* [Excerpt]
Well--what are you waiting for to happen?


00h UTC; TUESDAY, 12 MARCH 2013: Hopefully, the Canadian readers of this somewhat esoterically snarky brand of blog understand the allusion to the perennial villain on the typically Canadian animated TV series The Raccoons (as aired on the Canadian Broadcorping Castration, with concurrent presentation on The Disney Channel south of the 49th, from 1986 until 1991, with three specials beforehand, and is still on TV in occasional reruns--not to mention on home video for a new generation to enjoy)--a cigar-smorking pink aardvark with raspy voice to match as leaves his three porcine minions handling all his pis aller under threat of turning them into Melton Mowbray pies without warning--in the titling of this particular post.

And Your Correspondent somehow acknowledges being a closet fan of The Raccoons via YouTube of late.

Stored data entries:
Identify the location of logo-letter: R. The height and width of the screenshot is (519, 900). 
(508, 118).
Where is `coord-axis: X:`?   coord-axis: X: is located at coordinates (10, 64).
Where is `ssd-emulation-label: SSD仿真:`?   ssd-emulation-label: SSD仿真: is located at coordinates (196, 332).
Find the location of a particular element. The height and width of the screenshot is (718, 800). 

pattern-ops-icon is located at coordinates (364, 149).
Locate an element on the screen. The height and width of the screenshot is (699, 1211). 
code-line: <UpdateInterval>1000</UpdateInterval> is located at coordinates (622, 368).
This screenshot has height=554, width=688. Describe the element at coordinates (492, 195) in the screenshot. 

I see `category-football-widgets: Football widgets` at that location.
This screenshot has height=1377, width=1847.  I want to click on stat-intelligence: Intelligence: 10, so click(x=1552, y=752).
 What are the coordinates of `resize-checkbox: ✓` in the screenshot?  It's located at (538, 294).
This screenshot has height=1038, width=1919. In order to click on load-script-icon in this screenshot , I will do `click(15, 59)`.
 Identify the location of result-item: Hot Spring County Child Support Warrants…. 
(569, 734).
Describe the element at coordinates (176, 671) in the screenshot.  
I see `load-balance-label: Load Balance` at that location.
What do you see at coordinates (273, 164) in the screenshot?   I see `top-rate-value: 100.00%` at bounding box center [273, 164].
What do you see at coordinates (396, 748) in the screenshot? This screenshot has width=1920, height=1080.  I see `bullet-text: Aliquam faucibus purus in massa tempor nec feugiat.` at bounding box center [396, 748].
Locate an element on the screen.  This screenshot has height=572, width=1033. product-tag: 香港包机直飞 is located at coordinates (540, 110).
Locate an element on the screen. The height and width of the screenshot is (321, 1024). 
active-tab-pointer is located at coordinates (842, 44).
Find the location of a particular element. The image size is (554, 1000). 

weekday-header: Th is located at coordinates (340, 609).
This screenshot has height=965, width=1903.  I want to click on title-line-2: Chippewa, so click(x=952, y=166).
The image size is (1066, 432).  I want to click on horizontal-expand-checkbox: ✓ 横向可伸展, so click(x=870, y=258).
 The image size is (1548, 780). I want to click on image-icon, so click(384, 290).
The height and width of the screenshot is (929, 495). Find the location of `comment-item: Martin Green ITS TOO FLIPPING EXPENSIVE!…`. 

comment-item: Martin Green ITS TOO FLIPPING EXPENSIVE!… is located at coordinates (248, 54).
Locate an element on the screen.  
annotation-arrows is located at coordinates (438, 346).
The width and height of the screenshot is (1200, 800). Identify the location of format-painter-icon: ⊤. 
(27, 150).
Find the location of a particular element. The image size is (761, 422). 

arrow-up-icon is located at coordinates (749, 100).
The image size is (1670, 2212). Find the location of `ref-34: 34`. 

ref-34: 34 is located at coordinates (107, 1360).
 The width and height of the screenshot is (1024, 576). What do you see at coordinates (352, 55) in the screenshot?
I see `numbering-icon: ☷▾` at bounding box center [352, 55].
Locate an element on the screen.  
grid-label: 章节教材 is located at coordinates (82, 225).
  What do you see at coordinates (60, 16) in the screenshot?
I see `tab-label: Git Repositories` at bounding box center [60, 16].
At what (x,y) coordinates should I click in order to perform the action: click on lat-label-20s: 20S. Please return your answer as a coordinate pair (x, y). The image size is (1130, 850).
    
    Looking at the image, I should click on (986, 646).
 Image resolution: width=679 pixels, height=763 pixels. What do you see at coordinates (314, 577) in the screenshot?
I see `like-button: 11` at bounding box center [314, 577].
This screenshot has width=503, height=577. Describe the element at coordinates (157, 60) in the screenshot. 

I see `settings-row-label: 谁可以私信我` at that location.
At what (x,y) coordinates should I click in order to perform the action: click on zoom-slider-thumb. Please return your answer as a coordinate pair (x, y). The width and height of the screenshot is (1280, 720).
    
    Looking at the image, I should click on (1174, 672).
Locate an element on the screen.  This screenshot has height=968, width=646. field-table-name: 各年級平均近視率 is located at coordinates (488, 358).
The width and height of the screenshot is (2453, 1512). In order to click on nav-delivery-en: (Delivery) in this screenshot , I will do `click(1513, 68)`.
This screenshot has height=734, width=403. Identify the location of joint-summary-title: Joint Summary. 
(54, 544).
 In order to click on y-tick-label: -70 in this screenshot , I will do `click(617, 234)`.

* [Exercise requirements]
1 - According to the blog post about The Raccoons, during which years did the series air?
2 - Duplicate part of the blog post about The Raccoons: begin at the words "Well--what are you" and stop after "YouTube of late.".
3 - Pick up the blog post about The Raccoons from where it stops.
These entries have nothing to do with the blog post about The Raccoons.

* [Answers given]
1 - From 1986 until 1991.

2 -
Well--what are you waiting for to happen?


00h UTC; TUESDAY, 12 MARCH 2013: Hopefully, the Canadian readers of this somewhat esoterically snarky brand of blog understand the allusion to the perennial villain on the typically Canadian animated TV series The Raccoons (as aired on the Canadian Broadcorping Castration, with concurrent presentation on The Disney Channel south of the 49th, from 1986 until 1991, with three specials beforehand, and is still on TV in occasional reruns--not to mention on home video for a new generation to enjoy)--a cigar-smorking pink aardvark with raspy voice to match as leaves his three porcine minions handling all his pis aller under threat of turning them into Melton Mowbray pies without warning--in the titling of this particular post.

And Your Correspondent somehow acknowledges being a closet fan of The Raccoons via YouTube of late.

3 -
But there do happen to be a few other Important Matters Worthy of Discussion here at this time, so let's proceed without further delay:

So North Korean leader Kim Jong Un thinks he can kowtow the world into submission under the Glorious Banner of the Juche Idea and its Ideal of the People-Centred Socialism--especially with official propaganda out of Beautiful Downtown Pyongyang claiming that its hotline to Seoul has been closed, the ceasefire ending hostilities in the Korean War, vintage 1953, is now null and void, and that it has the sovereign right to unilaterally provoke "sacred war" in its national interests.

And for what? To flip the bird at the United Nations over the imposition of fresh sanctions thus targeted by its Security Council, with China (otherwise North Korea's Good and Loyal Drookie, or so official propaganda is forever insisting) supporting alongside the United States. And as mentioned before, Beijing can get to be rather uneasy about North Korea's intentions and delusions of grandeur.

Meanwhile, on the "AmeriKKKa Should Be More Like China" front, the just-concluded annual session of the National People's Congress of the Chinese Communist Party in Beijing's Great Hall of the People announced, among other moves in the interest of stemming corruption in the bud towards efficiency and transparency, that its debt-laden Ministry of Railways is to be amalgamated into the Ministry of Transport, thence to be restructured as the China Railways Corporation.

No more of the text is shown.